Samsung's making its move at CES 2026. The electronics giant announced today it'll host four moderated tech forums January 5-6 at the Wynn Las Vegas, diving deep into AI ecosystems, privacy, streaming, and human-centered design. These panels signal Samsung's push to position itself as more than a hardware maker - the company wants to steer conversations around how AI actually gets woven into people's lives.
Samsung's not just showing up to CES anymore - the company's basically writing the conversation. The announcement of four dedicated tech forums positions Samsung as a thought leader aiming to shape industry dialogue around AI, home technology, entertainment, and design in ways that go beyond typical product pitches.
The forums kick off January 5 with "When Everything Clicks: How Open Ecosystems Deliver Impactful AI," moderated by Yoonho Choi, head of Digital Appliances at Samsung and chair of the Home Connectivity Alliance.

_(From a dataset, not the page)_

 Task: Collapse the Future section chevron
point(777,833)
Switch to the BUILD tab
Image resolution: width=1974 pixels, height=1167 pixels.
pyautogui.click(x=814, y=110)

This isn't about Samsung going solo - it's a deliberate bet on collaboration. The session will bring together smart home innovators for discussions on cross-industry partnerships and what it actually takes to make smart home technology matter in daily living.
Samsung's clearly betting that trust is the next frontier for AI adoption. The same afternoon, Shin Baik, group head of the AI Platform Center, moderates "In Tech We Trust? Rethinking Security and Privacy in the AI Age." The framing here is interesting - it's not about flashy AI features but about the foundational question of whether people will actually adopt this stuff if they don't trust it. Security and transparency experts will hash out how to build systems people actually feel good about using.
The company's also staking real estate in the streaming conversation. Salek Brodsky, executive vice president of Visual Display Business, leads "FAST Forward: How Streaming's Next Wave is Redefining Television." Free ad-supported streaming television isn't new, but Samsung's positioning it as a major inflection point alongside hybrid models and creator-led channels. This directly addresses where TV's heading and where Samsung's display and services businesses want to compete.
The final forum on January 6 might be the most revealing about Samsung's longer-term thinking. Mauro Porcini, Samsung's president and chief design officer, moderates "The Human Side of Tech: Designing a Future Worth Loving." The title alone signals a critique of tech culture - this isn't minimalism and specs, it's about expressive, human-centered design shaped by new materials, AI, and creativity. It's a subtle jab at the industry's obsession with paring everything down to bare functionality.
What's smart about Samsung's strategy here is the sequence and breadth. Start with AI ecosystems and cross-industry thinking. Then address the trust deficit. Then show how entertainment evolves. Finally, reframe what good design means. It's a narrative arc that positions Samsung as thinking about the complete picture of how people live with technology.